Ismael Iriarte Ramírez

Reflexión sobre la historia de la circulación de saberes en Colombia

En estos días que corren en los que no parece otorgarse al acceso masivo a la educación el valor que esa conquista representa, salvo como consigna panfletaria y desestabilizadora.

Ahora, cuando abusamos de las libertades por las que otros lucharon, pero no hacemos el menor esfuerzo para conservarlas, resulta cuando menos reconfortante remontarse a los orígenes de la circulación de saberes en nuestro país, para encontrar en las generaciones que nos precedieron lecciones de tenacidad e ingenio para superar obstáculos casi insalvables en la búsqueda del conocimiento.

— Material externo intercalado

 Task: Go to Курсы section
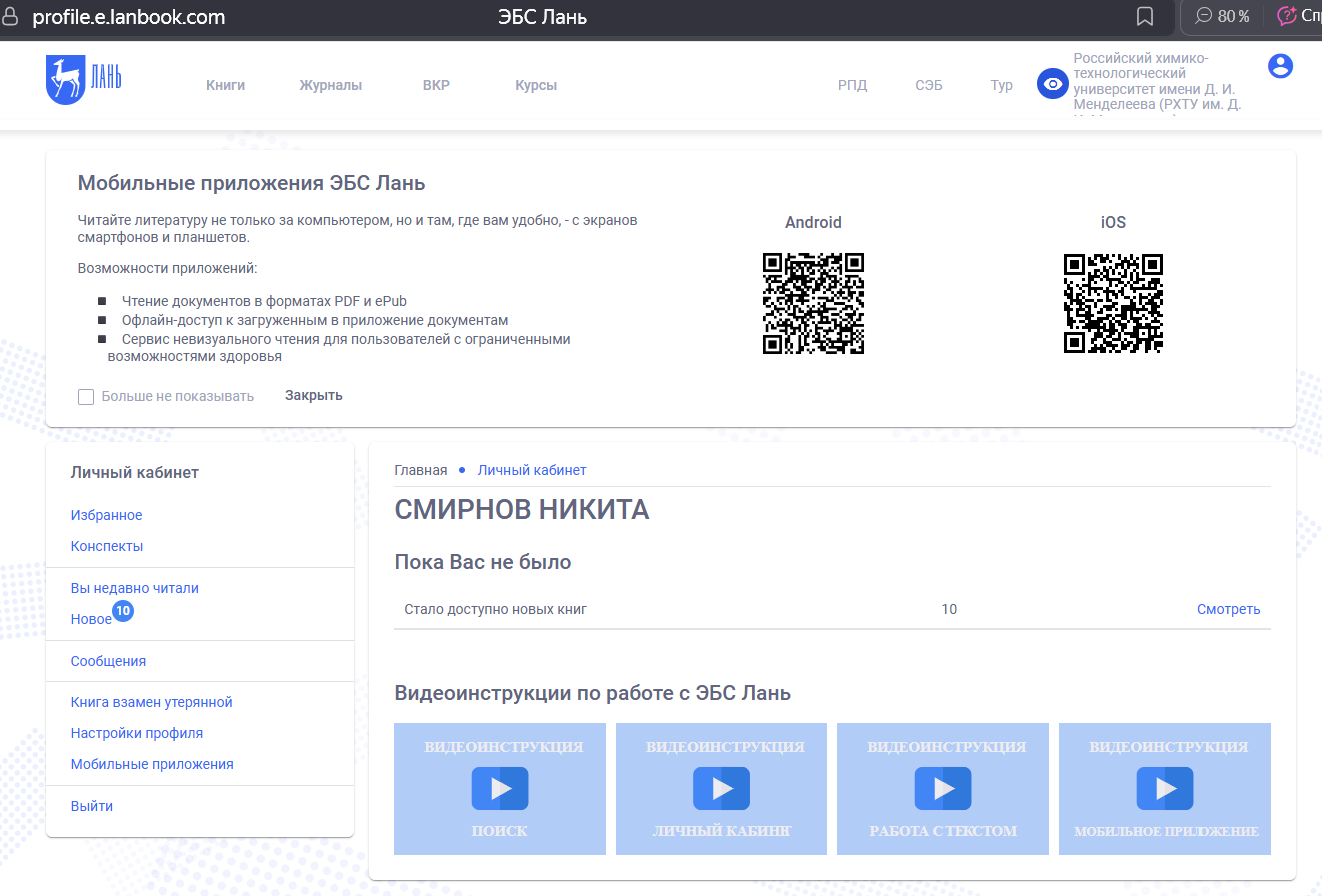(536, 85)
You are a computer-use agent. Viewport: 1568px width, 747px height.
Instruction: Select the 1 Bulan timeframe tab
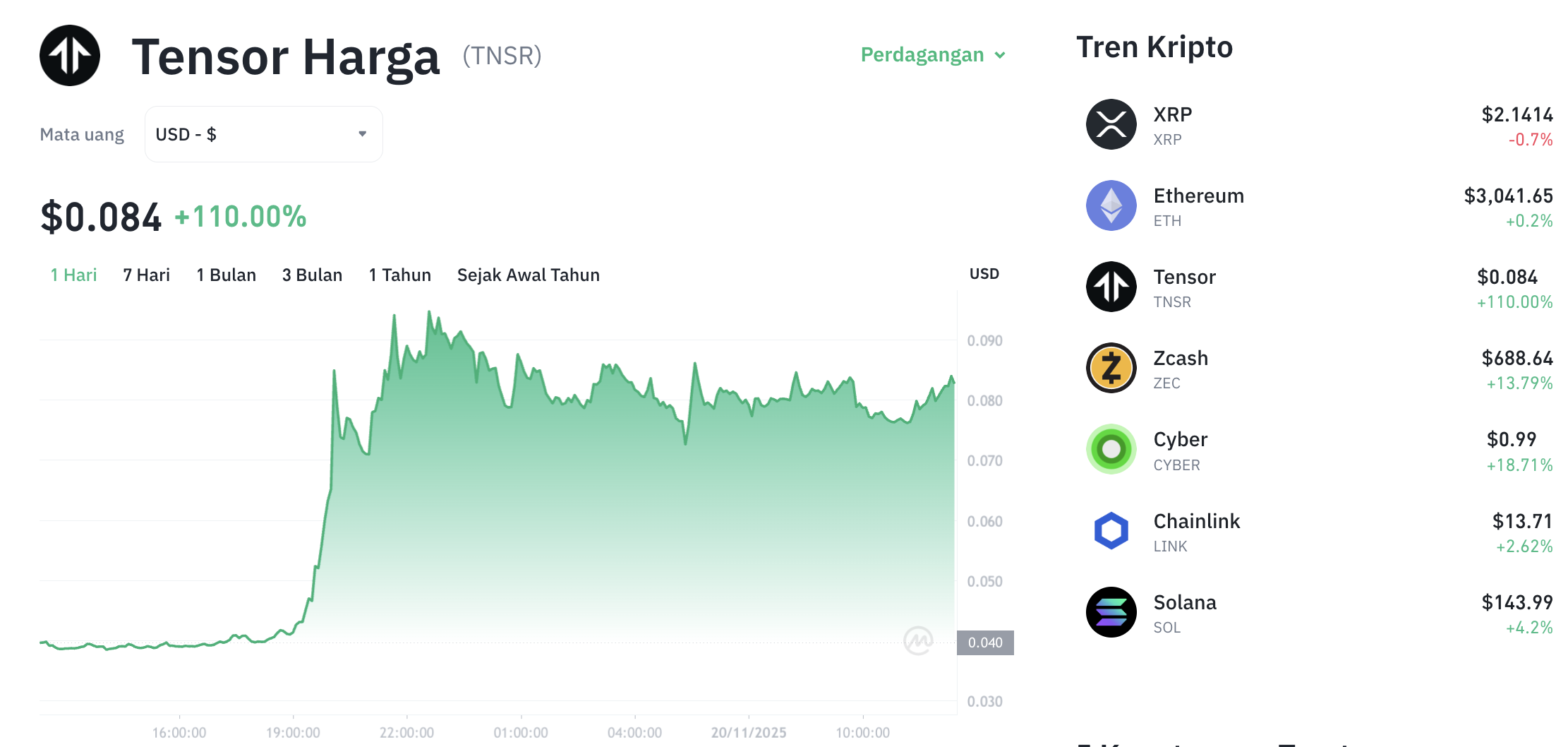[226, 275]
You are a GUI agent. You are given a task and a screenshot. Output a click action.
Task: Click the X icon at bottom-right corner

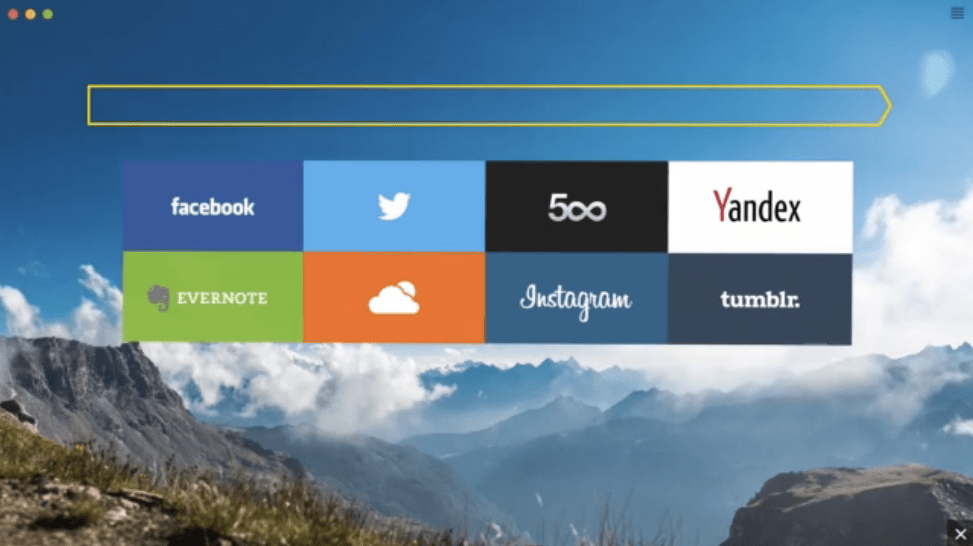point(960,534)
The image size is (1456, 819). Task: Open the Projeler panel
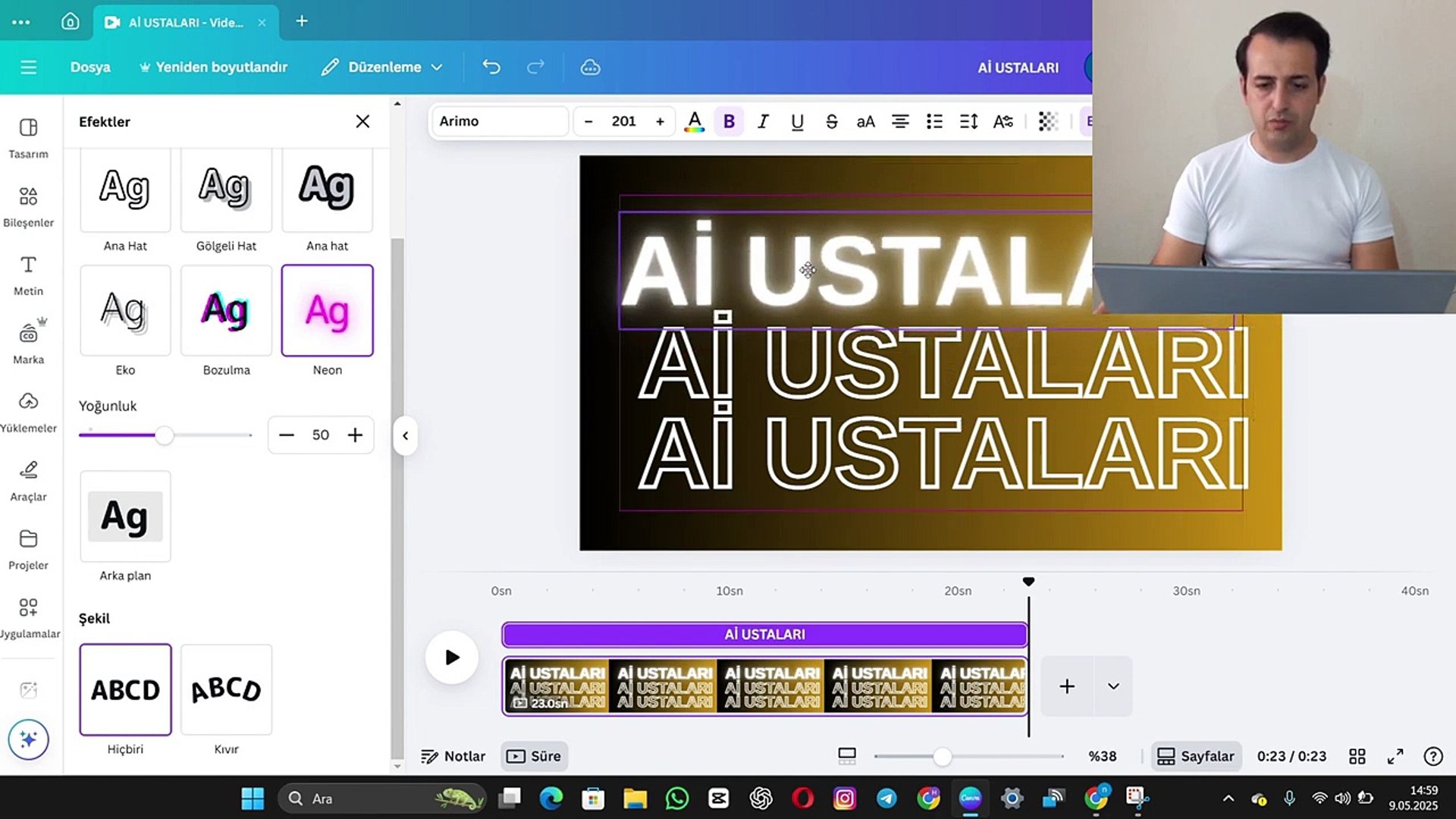pos(28,548)
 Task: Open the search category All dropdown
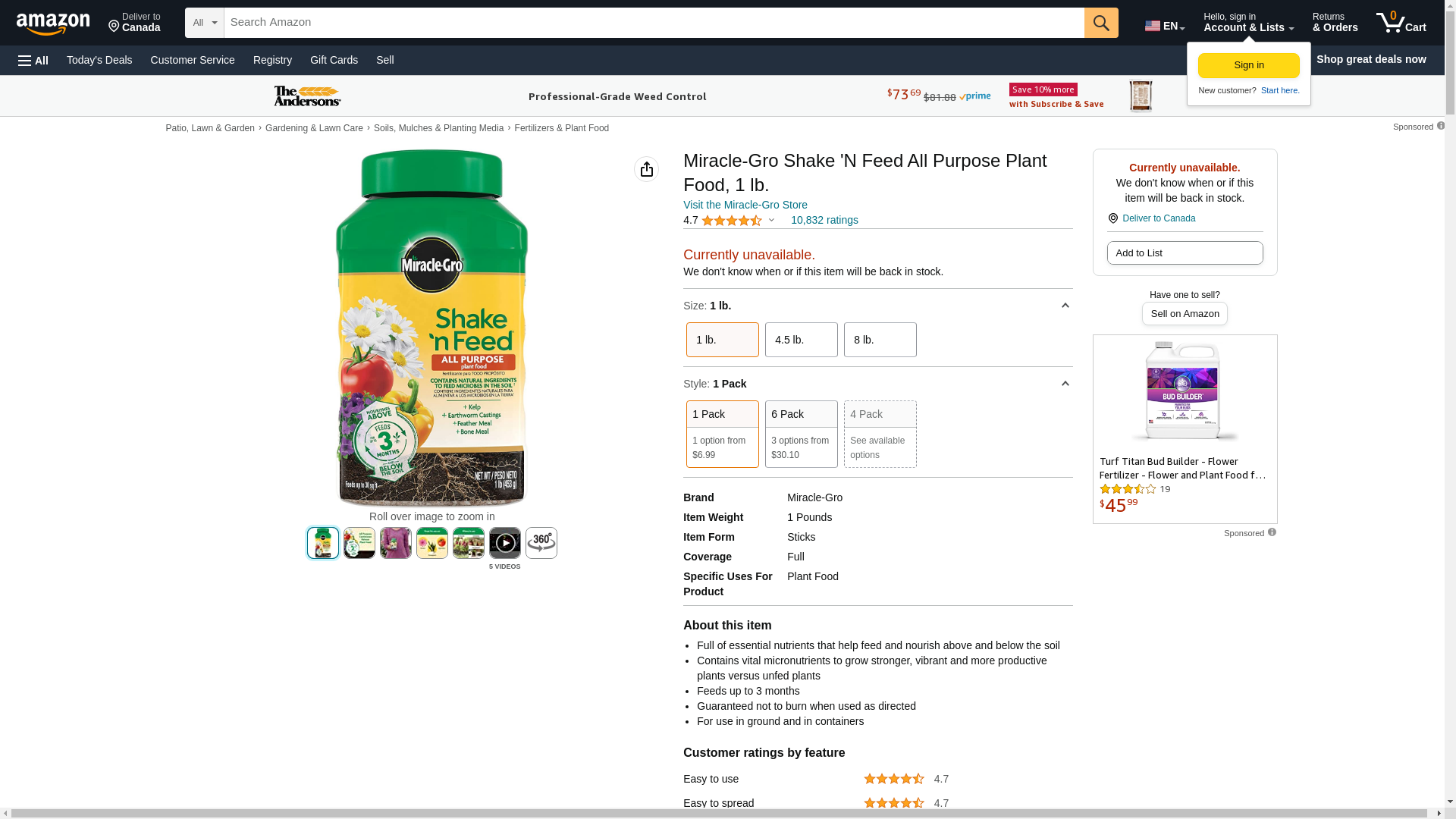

Según la Cámara Colombiana del Libro, el promedio de lectura en Colombia durante 2019 alcanzó la histórica cifra de 2,7 libros por persona[1]. Si bien esto representa un incremento con respecto a mediciones anteriores aún se encuentra lejos de países como España, en el que tradicionalmente este índice alcanza los dos dígitos, solo por mencionar un ejemplo en nuestro idioma.

Resulta contradictorio, aunque no sorprendente, que ese rubro no refleje fenómenos como las romerías de personas que en proporciones épicas se dan cita en actividades como Feria del Libro de Bogotá, no solo para lograr una foto con el escritor de turno, sino también para adquirir algunos volúmenes, lo que se traduce año tras año con los éxitos en ventas. Lo anterior puede explicarse con una lapidaria sentencia: libro poseído no significa libro leído.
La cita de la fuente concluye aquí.